I rami arcuati e leggeri e le foglie lucide e coriacee sono molto usate come fronde dai fioristi per bouquet e composizioni e, non a caso, gli inglesi lo chiamano “bridal creeper”, rampicante nuziale, per l’ampio uso delle sue fronde negli addobbi floreali. È l’Asparagus asparagoides o Asparagus medeoloides: un sempreverde di origine sudafricana dal nome quasi impossibile da ricordare, talvolta venduto come asparago africano.

Nell’aspetto invece è una pianta capace di farsi riconoscere per portamento, fogliame e per le bacche decorative: grandi come nocciole, sparse, maturano in autunno quando da verdi si colorano dall’arancio al rosso. I fiori sono minuti, bianchi, profumati, con sei petali a formare una stella. Sbocciano riuniti in coppie sotto le foglie. Una sola pianta, coltivata in vaso o in piena terra, salva il giardino e il terrazzo dal grigiore invernale. Le foglie minute e molto decorative sono disposte su fusti erbacei robusti e flessibili, lunghi fino a 2 metri, che permettono di coltivare la pianta in forma libera, lasciando che i rami si incurvino verso il terreno, oppure come rampicante.

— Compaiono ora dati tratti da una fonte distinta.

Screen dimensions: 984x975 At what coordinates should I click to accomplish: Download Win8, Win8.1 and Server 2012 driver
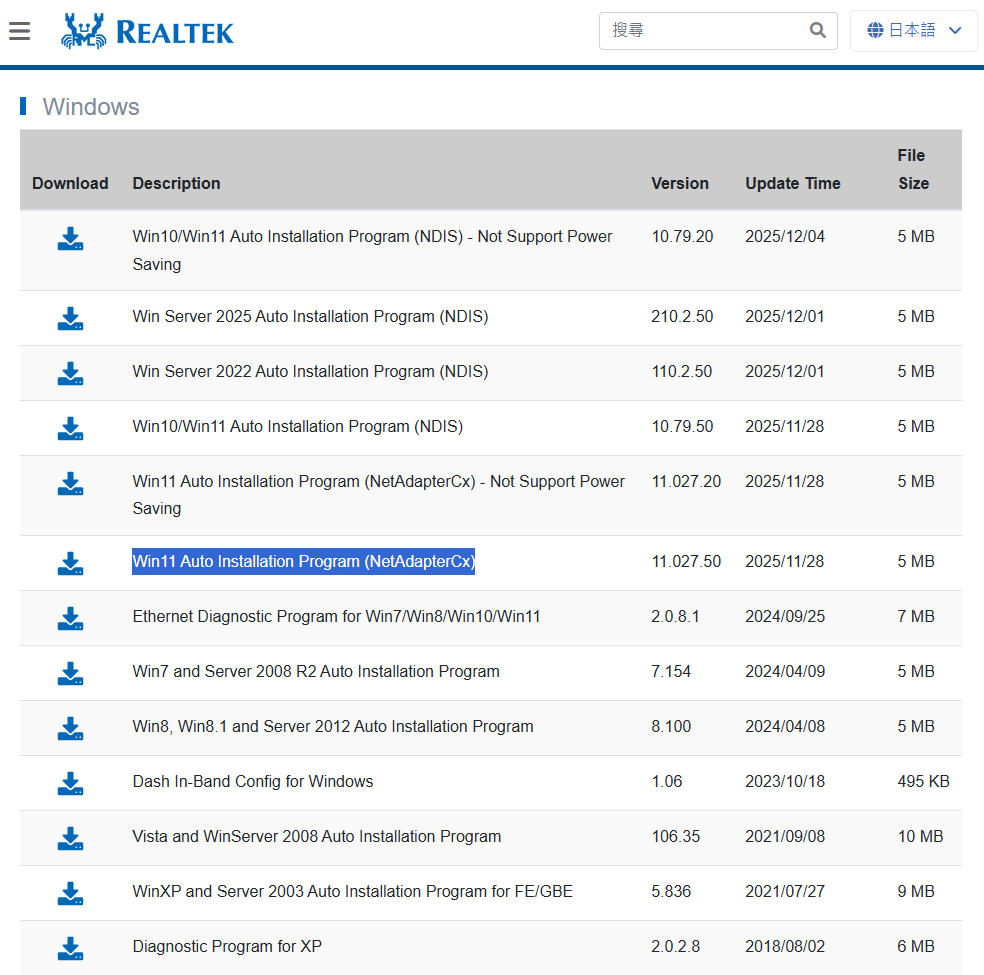pyautogui.click(x=70, y=728)
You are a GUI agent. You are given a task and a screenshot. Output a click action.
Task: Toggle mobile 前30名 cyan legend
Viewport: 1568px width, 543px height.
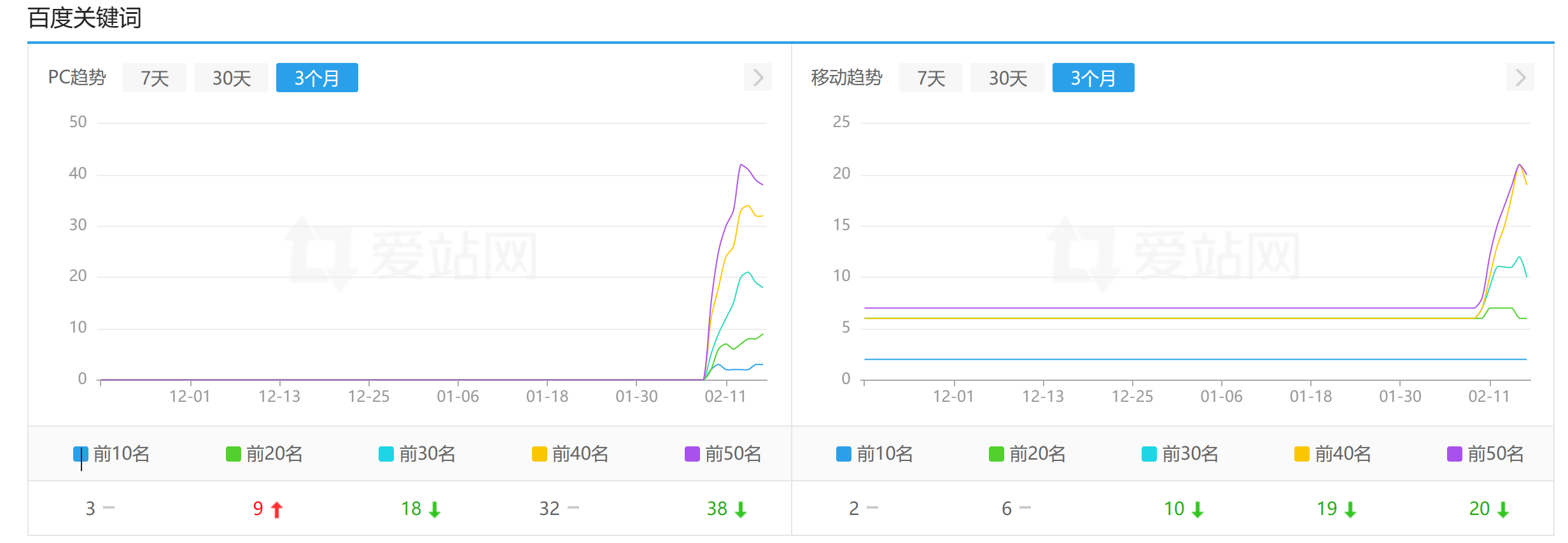1180,454
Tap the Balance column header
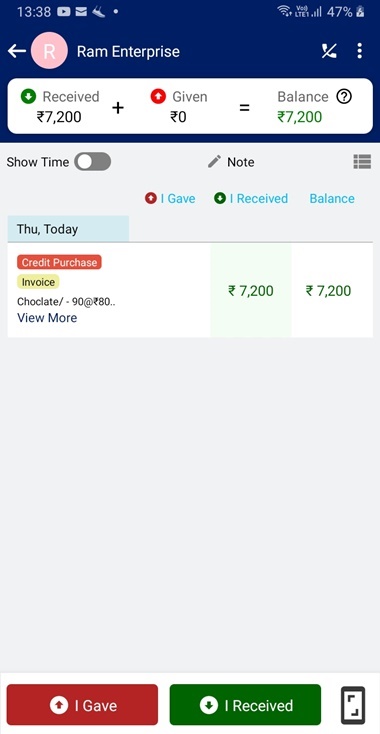The height and width of the screenshot is (734, 380). click(x=332, y=198)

Si coltiva a mezz’ombra, così da mantenere il verde intenso delle foglie, che andrà sostenuto con aggiunta di concime per piante verdi all’acqua di irrigazione. È una pianta tuberosa e il terreno dovrà essere soffice e permeabili, fresco, ma non fradicio: troppa acqua rischia di causare marciumi alla radice.

L’asparago africano ha un solo nemico: le lumache. Se coltivate la pianta in vaso su un balcone o un terrazzo, difficilmente sarete attaccati dalle chiocce, mentre dovrete restare vigili se coltivate l’asparago africano in giardino. I rimedi naturali restano quelli più efficaci: cospargere il terreno alla base della pianta con cenere o gusci d’uovo frantumati che avranno il duplice vantaggio di concimare il terreno apportando potassio, fosforo e calcio.

Si moltiplica per divisione dei cespi e talvolta spontaneamente da seme lasciando a terra le bacche mature.

Nel bouquet in foto accompagna dalie camelia ‘Yvonne’ e ‘Vanilla’.